Observons, dans les pièces baudelairiennes du début, une certaine outrance froide de l’expression, l’héritage des Litanies de Satan et de la Charogne.

Et toi, sors des étangs letheéns et ramasse
En t’en venant la vase et les pâles roseaux,
Cher Ennui, pour boucher d’une main jamais lasse
Les grands trous bleus que font méchamment les oiseaux.

(L’Azur.)

Aumône étrange du sac d’or au mendiant.

Je hais l’aumône utile et veux que tu m’oublies
Et surtout ne va pas, drôle, acheter du pain.

devenu dans la dernière variante :

Et surtout ne va pas, frère, acheter du pain.

Baudelaire aurait donné peut-être plusieurs fleurs du Mal pour avoir trouvé le dernier vers d’Angoisse.

Et j’ai peur de mourir lorsque je couche seul.

Mais à partir de l’Après-Midi d’un Faune le goût plus délicat de Mallarmé renonce à l’apparence de cet excès.
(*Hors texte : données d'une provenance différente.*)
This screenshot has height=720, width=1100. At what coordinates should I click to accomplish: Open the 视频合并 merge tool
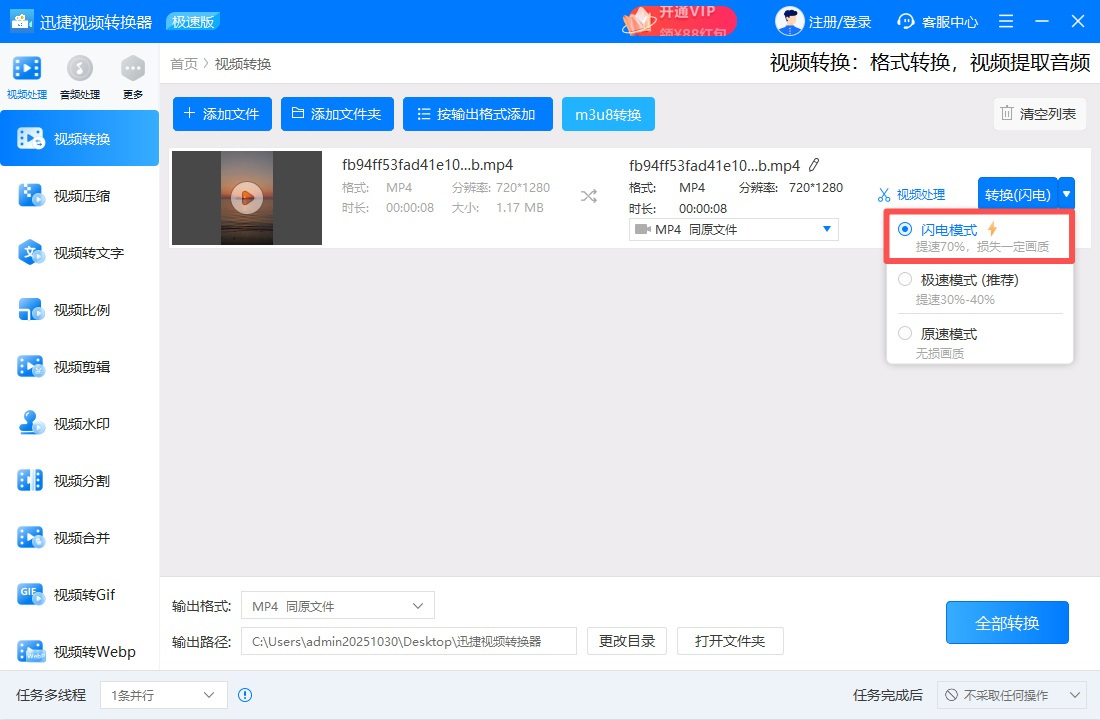click(80, 537)
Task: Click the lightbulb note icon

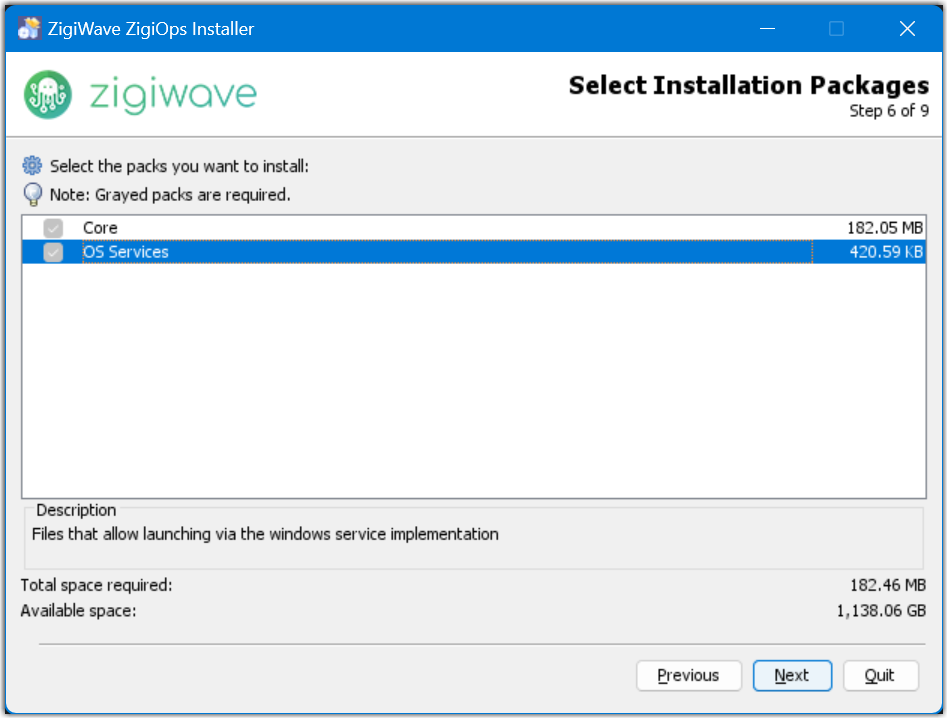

À une époque où ceux qui l’approchent ne gardent que l’impression de discipline intérieure, de délicatesse et de conscience, il baisse d’un doigt léger la lampe qui file, éteint autour de lui les couleurs crues.

Dans ce beau sourire du maître, ne demeure-t-il pas, sinon un penchant à mystifier, du moins une intelligence de n’être pas dupe ? Peut-être... Il lisait tout ce qu’on lui envoyait et dans ses réponses, naïvement colportées par leurs destinataires, quelle ironie discrète circule souvent en sourdine !...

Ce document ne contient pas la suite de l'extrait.